Written request
List every line of the entries below as a numbered list, leaving out blank lines.

Records supplied
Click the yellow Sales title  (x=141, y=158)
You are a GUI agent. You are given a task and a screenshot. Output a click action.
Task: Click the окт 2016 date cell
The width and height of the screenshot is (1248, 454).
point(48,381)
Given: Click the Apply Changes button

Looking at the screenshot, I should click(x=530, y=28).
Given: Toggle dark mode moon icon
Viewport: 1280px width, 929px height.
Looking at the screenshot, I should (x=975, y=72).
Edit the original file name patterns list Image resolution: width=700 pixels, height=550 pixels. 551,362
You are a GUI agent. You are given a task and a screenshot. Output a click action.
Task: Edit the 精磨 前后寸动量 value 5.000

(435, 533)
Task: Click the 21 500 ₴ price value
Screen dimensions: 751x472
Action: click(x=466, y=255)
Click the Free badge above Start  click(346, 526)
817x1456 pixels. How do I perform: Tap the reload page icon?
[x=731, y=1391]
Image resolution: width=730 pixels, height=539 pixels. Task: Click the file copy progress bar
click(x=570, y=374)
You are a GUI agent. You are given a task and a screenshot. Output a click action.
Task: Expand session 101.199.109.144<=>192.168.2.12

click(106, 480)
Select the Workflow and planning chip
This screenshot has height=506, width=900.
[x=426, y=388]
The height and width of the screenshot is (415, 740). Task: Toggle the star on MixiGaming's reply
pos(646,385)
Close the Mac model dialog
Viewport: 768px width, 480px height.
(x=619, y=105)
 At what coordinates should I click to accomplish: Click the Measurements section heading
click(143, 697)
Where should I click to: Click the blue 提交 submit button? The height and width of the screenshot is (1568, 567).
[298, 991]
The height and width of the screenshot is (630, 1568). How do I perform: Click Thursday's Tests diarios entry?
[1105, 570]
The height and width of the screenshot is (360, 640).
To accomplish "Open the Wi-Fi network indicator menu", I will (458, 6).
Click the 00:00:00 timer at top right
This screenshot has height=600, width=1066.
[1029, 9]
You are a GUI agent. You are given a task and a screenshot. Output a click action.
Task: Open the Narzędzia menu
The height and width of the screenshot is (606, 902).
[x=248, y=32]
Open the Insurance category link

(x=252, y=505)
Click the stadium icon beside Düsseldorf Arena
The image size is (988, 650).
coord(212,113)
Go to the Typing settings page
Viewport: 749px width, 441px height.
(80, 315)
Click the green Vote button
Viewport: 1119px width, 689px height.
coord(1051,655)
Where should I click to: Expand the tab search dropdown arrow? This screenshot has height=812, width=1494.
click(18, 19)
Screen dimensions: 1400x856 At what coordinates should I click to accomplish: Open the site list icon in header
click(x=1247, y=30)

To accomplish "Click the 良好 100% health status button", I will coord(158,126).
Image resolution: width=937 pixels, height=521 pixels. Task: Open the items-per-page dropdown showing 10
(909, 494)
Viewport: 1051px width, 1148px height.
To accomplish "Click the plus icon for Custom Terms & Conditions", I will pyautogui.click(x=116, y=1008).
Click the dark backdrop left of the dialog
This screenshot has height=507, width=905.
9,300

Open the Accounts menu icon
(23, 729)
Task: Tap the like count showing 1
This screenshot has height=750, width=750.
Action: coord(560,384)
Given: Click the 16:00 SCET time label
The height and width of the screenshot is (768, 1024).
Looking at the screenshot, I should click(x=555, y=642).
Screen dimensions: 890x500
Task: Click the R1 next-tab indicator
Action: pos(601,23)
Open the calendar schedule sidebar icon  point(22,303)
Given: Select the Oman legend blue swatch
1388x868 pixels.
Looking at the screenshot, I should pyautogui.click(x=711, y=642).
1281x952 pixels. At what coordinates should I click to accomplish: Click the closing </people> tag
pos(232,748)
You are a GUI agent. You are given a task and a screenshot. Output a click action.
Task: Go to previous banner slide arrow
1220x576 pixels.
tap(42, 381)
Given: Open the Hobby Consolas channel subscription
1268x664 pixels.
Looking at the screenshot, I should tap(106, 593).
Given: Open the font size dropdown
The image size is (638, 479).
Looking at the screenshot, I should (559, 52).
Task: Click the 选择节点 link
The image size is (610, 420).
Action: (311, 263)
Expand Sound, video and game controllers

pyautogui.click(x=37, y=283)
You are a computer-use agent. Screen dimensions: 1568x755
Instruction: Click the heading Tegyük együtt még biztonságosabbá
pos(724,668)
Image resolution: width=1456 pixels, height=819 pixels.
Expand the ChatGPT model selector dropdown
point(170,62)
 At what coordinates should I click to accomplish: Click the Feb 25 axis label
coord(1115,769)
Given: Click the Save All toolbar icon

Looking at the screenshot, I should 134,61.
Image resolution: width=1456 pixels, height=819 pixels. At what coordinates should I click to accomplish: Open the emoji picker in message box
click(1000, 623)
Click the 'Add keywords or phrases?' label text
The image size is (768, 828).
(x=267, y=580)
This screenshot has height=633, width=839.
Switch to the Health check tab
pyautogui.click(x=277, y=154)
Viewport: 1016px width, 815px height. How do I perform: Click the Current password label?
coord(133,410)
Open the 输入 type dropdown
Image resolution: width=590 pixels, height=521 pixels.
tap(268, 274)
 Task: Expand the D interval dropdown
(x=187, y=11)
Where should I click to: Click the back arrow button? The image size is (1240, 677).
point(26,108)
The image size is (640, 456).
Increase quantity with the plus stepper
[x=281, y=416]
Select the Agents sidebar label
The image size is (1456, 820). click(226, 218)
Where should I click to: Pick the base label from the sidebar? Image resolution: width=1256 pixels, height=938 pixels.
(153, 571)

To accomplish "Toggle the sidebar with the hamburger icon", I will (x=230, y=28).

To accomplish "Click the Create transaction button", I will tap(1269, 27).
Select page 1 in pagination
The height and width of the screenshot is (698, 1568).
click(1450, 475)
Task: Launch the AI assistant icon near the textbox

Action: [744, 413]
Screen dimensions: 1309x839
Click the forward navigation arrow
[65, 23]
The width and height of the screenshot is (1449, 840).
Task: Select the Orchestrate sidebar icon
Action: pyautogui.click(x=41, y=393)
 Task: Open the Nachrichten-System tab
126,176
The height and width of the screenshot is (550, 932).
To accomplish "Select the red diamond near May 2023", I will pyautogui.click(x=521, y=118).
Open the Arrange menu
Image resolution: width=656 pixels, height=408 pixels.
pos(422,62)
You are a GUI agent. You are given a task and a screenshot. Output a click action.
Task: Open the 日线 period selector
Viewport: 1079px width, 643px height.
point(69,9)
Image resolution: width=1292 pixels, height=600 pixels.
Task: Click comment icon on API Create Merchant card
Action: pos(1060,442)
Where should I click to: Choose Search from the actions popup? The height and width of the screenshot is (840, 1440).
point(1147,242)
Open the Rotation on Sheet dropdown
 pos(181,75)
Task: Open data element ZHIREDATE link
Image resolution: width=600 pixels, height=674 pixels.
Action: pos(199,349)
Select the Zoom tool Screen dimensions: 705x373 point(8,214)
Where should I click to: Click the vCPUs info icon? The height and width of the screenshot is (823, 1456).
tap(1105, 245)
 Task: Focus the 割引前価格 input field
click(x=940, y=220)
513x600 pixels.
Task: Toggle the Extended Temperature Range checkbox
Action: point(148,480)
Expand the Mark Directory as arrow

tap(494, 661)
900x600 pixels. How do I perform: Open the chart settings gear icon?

Solution
1. Click the yellow Sales title  (x=141, y=158)
2. You are a GUI agent. You are given a task and a screenshot. Output a click action.
3. Task: Click the окт 2016 date cell
4. The width and height of the screenshot is (1248, 454).
5. point(48,381)
6. Given: Click the Apply Changes button
7. Looking at the screenshot, I should click(x=530, y=28).
8. Given: Toggle dark mode moon icon
9. Viewport: 1280px width, 929px height.
10. Looking at the screenshot, I should (x=975, y=72).
11. Edit the original file name patterns list Image resolution: width=700 pixels, height=550 pixels. 551,362
12. You are a GUI agent. You are given a task and a screenshot. Output a click action.
13. Task: Edit the 精磨 前后寸动量 value 5.000
14. (435, 533)
15. Task: Click the 21 500 ₴ price value
16. Screen dimensions: 751x472
17. Action: click(x=466, y=255)
18. Click the Free badge above Start  click(346, 526)
19. 817x1456 pixels. How do I perform: Tap the reload page icon?
20. [x=731, y=1391]
21. Image resolution: width=730 pixels, height=539 pixels. Task: Click the file copy progress bar
22. click(x=570, y=374)
23. You are a GUI agent. You are given a task and a screenshot. Output a click action.
24. Task: Expand session 101.199.109.144<=>192.168.2.12
25. click(106, 480)
26. Select the Workflow and planning chip
27. This screenshot has height=506, width=900.
28. [x=426, y=388]
29. The height and width of the screenshot is (415, 740). Task: Toggle the star on MixiGaming's reply
30. pos(646,385)
31. Close the Mac model dialog
32. Viewport: 768px width, 480px height.
33. (x=619, y=105)
34.  At what coordinates should I click to accomplish: Click the Measurements section heading
35. click(143, 697)
36. Where should I click to: Click the blue 提交 submit button? The height and width of the screenshot is (1568, 567).
37. [298, 991]
38. The height and width of the screenshot is (630, 1568). How do I perform: Click Thursday's Tests diarios entry?
39. [1105, 570]
40. The height and width of the screenshot is (360, 640).
41. To accomplish "Open the Wi-Fi network indicator menu", I will (458, 6).
42. Click the 00:00:00 timer at top right
43. This screenshot has height=600, width=1066.
44. [1029, 9]
45. You are a GUI agent. You are given a task and a screenshot. Output a click action.
46. Task: Open the Narzędzia menu
47. The height and width of the screenshot is (606, 902).
48. [x=248, y=32]
49. Open the Insurance category link
50. (x=252, y=505)
51. Click the stadium icon beside Düsseldorf Arena
52. The image size is (988, 650).
53. coord(212,113)
54. Go to the Typing settings page
55. Viewport: 749px width, 441px height.
56. (80, 315)
57. Click the green Vote button
58. Viewport: 1119px width, 689px height.
59. coord(1051,655)
60. Where should I click to: Expand the tab search dropdown arrow? This screenshot has height=812, width=1494.
61. click(18, 19)
62. Screen dimensions: 1400x856 At what coordinates should I click to accomplish: Open the site list icon in header
63. click(x=1247, y=30)
64. To accomplish "Click the 良好 100% health status button", I will coord(158,126).
65. Image resolution: width=937 pixels, height=521 pixels. Task: Open the items-per-page dropdown showing 10
66. (909, 494)
67. Viewport: 1051px width, 1148px height.
68. To accomplish "Click the plus icon for Custom Terms & Conditions", I will pyautogui.click(x=116, y=1008).
69. Click the dark backdrop left of the dialog
70. This screenshot has height=507, width=905.
71. 9,300
72. Open the Accounts menu icon
73. (23, 729)
74. Task: Tap the like count showing 1
75. This screenshot has height=750, width=750.
76. Action: coord(560,384)
77. Given: Click the 16:00 SCET time label
78. The height and width of the screenshot is (768, 1024).
79. Looking at the screenshot, I should click(x=555, y=642).
80. Screen dimensions: 890x500
81. Task: Click the R1 next-tab indicator
82. Action: pos(601,23)
83. Open the calendar schedule sidebar icon  point(22,303)
84. Given: Select the Oman legend blue swatch
85. 1388x868 pixels.
86. Looking at the screenshot, I should pyautogui.click(x=711, y=642).
87. 1281x952 pixels. At what coordinates should I click to accomplish: Click the closing </people> tag
88. pos(232,748)
89. You are a GUI agent. You are given a task and a screenshot. Output a click action.
90. Task: Go to previous banner slide arrow
91. 1220x576 pixels.
92. tap(42, 381)
93. Given: Open the Hobby Consolas channel subscription
94. 1268x664 pixels.
95. Looking at the screenshot, I should tap(106, 593).
96. Given: Open the font size dropdown
97. The image size is (638, 479).
98. Looking at the screenshot, I should (559, 52).
99. Task: Click the 选择节点 link
100. The image size is (610, 420).
101. Action: (311, 263)
102. Expand Sound, video and game controllers
103. pyautogui.click(x=37, y=283)
104. You are a computer-use agent. Screen dimensions: 1568x755
105. Instruction: Click the heading Tegyük együtt még biztonságosabbá
106. pos(724,668)
107. Image resolution: width=1456 pixels, height=819 pixels.
108. Expand the ChatGPT model selector dropdown
109. point(170,62)
110.  At what coordinates should I click to accomplish: Click the Feb 25 axis label
111. coord(1115,769)
112. Given: Click the Save All toolbar icon
113. Looking at the screenshot, I should 134,61.
114. Image resolution: width=1456 pixels, height=819 pixels. At what coordinates should I click to accomplish: Open the emoji picker in message box
115. click(1000, 623)
116. Click the 'Add keywords or phrases?' label text
117. The image size is (768, 828).
118. (x=267, y=580)
119. This screenshot has height=633, width=839.
120. Switch to the Health check tab
121. pyautogui.click(x=277, y=154)
122. Viewport: 1016px width, 815px height. How do I perform: Click the Current password label?
123. coord(133,410)
124. Open the 输入 type dropdown
125. Image resolution: width=590 pixels, height=521 pixels.
126. tap(268, 274)
127.  Task: Expand the D interval dropdown
128. (x=187, y=11)
129. Where should I click to: Click the back arrow button? The image size is (1240, 677).
130. point(26,108)
131. The image size is (640, 456).
132. Increase quantity with the plus stepper
133. [x=281, y=416]
134. Select the Agents sidebar label
135. The image size is (1456, 820). click(226, 218)
136. Where should I click to: Pick the base label from the sidebar? Image resolution: width=1256 pixels, height=938 pixels.
137. (153, 571)
138. To accomplish "Toggle the sidebar with the hamburger icon", I will (x=230, y=28).
139. To accomplish "Click the Create transaction button", I will tap(1269, 27).
140. Select page 1 in pagination
141. The height and width of the screenshot is (698, 1568).
142. click(1450, 475)
143. Task: Launch the AI assistant icon near the textbox
144. Action: [744, 413]
145. Screen dimensions: 1309x839
146. Click the forward navigation arrow
147. [65, 23]
148. The width and height of the screenshot is (1449, 840).
149. Task: Select the Orchestrate sidebar icon
150. Action: pyautogui.click(x=41, y=393)
151.  Task: Open the Nachrichten-System tab
152. 126,176
153. The height and width of the screenshot is (550, 932).
154. To accomplish "Select the red diamond near May 2023", I will pyautogui.click(x=521, y=118).
155. Open the Arrange menu
156. Image resolution: width=656 pixels, height=408 pixels.
157. pos(422,62)
158. You are a GUI agent. You are given a task and a screenshot. Output a click action.
159. Task: Open the 日线 period selector
160. Viewport: 1079px width, 643px height.
161. point(69,9)
162. Image resolution: width=1292 pixels, height=600 pixels.
163. Task: Click comment icon on API Create Merchant card
164. Action: pos(1060,442)
165. Where should I click to: Choose Search from the actions popup? The height and width of the screenshot is (840, 1440).
166. point(1147,242)
167. Open the Rotation on Sheet dropdown
168.  pos(181,75)
169. Task: Open data element ZHIREDATE link
170. Image resolution: width=600 pixels, height=674 pixels.
171. Action: pos(199,349)
172. Select the Zoom tool Screen dimensions: 705x373 point(8,214)
173. Where should I click to: Click the vCPUs info icon? The height and width of the screenshot is (823, 1456).
174. tap(1105, 245)
175.  Task: Focus the 割引前価格 input field
176. click(x=940, y=220)
177. 513x600 pixels.
178. Task: Toggle the Extended Temperature Range checkbox
179. Action: point(148,480)
180. Expand the Mark Directory as arrow
181. tap(494, 661)
182. 900x600 pixels. How do I perform: Open the chart settings gear icon?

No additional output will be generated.